▶ **Prompt**: From the records below, please print only the lines from the one containing "Image resolution: width=807" through the one containing "Viewport: 727px width, 394px height.", both included. Skip the pictures.

[Collected data entries]

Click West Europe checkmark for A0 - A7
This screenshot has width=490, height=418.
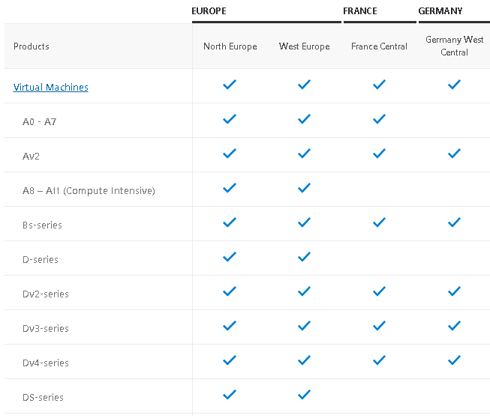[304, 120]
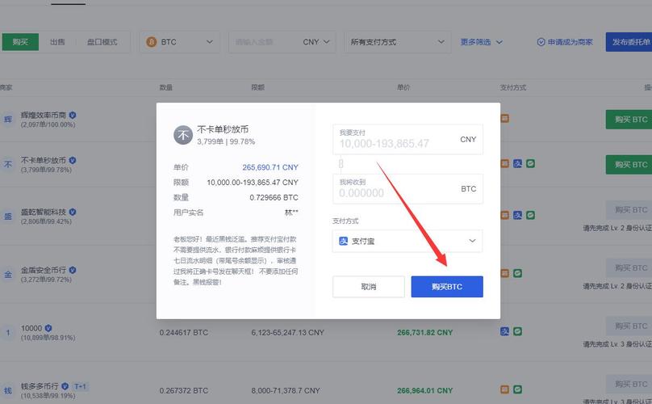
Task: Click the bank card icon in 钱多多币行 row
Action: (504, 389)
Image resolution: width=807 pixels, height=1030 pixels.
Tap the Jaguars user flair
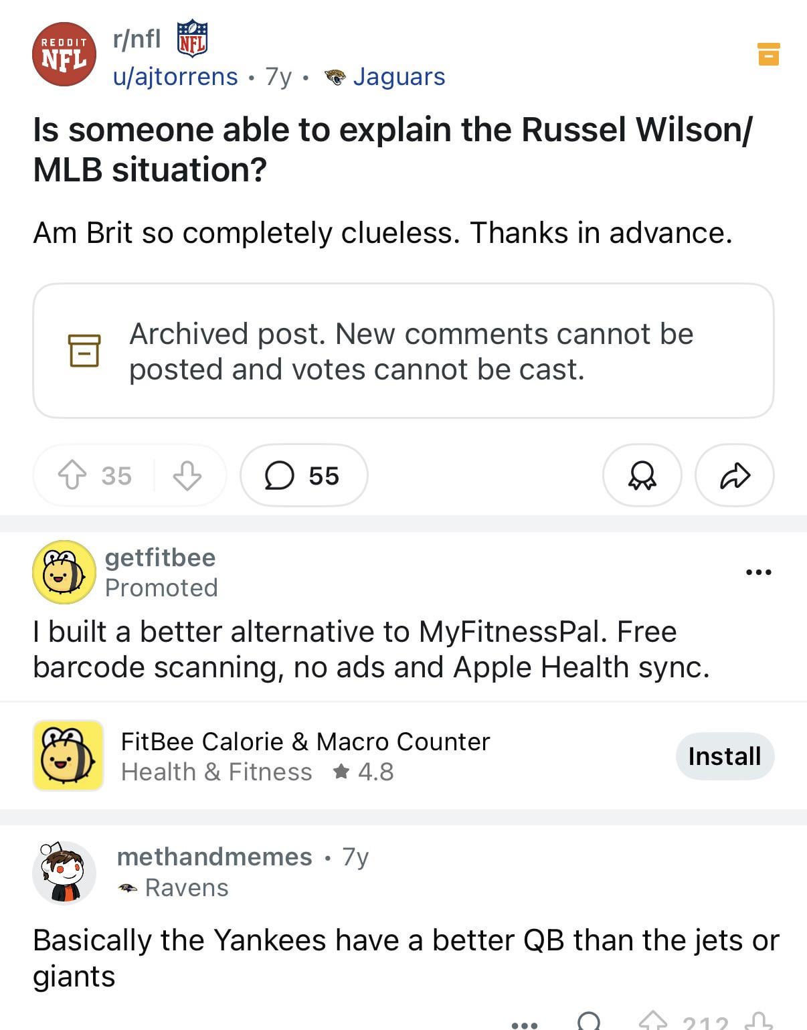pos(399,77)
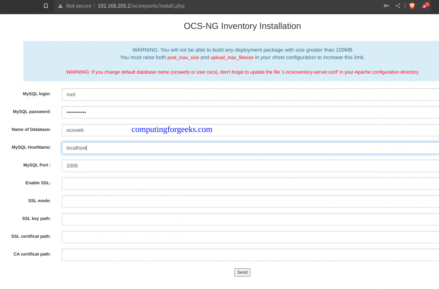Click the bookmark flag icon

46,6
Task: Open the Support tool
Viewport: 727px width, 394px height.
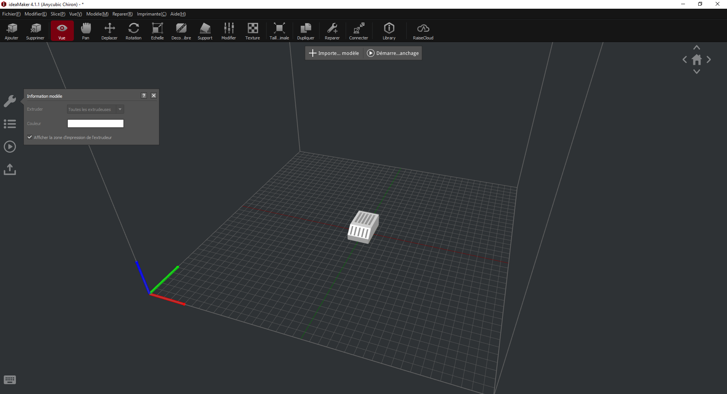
--
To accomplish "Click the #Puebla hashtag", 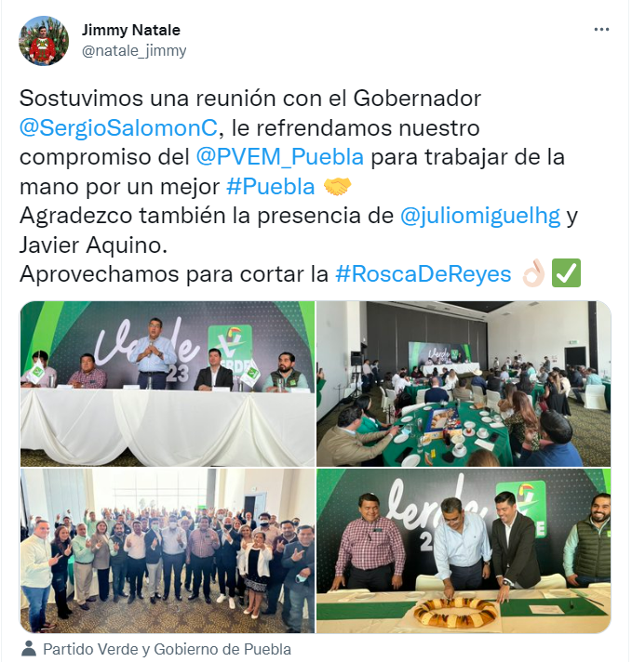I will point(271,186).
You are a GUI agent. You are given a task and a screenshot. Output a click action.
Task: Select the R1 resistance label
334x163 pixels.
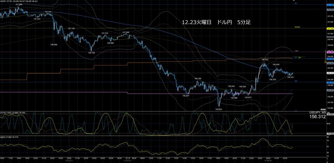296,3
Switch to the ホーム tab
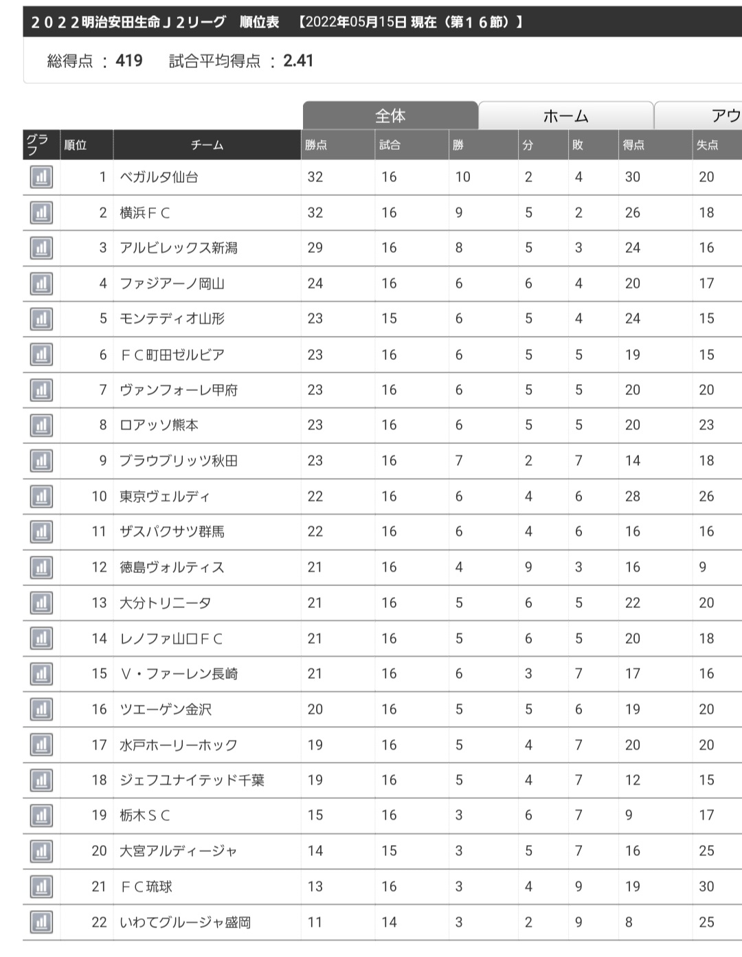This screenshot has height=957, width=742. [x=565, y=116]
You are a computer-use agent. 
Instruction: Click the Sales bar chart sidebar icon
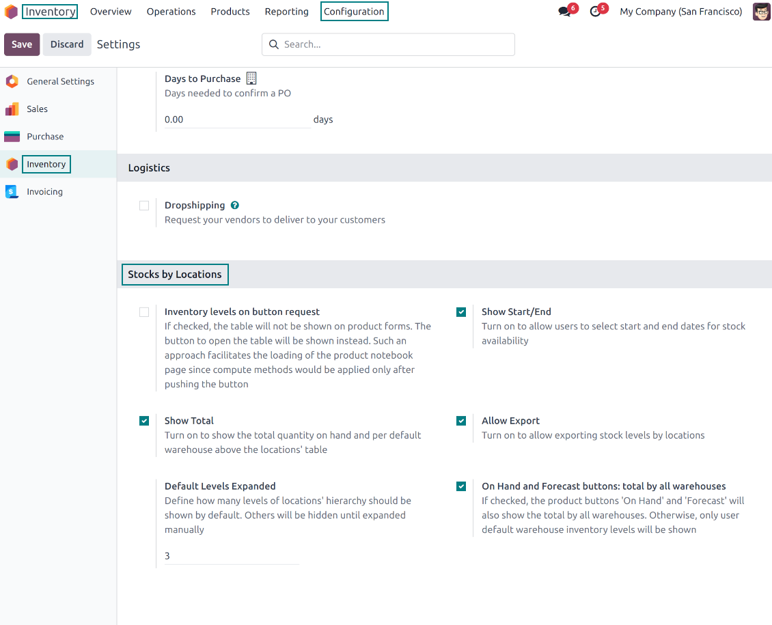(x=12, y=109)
--
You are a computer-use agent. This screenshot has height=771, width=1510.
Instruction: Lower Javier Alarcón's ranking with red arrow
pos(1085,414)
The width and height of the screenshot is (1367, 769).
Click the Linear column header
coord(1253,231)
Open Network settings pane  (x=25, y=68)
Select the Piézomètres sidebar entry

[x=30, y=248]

▶ **Solution to this exercise**:
Image resolution: width=807 pixels, height=1030 pixels.
Tap the Jaguars user flair
pos(399,77)
Click the bookmark flag icon

46,6
Task: Open the Support tool
Viewport: 727px width, 394px height.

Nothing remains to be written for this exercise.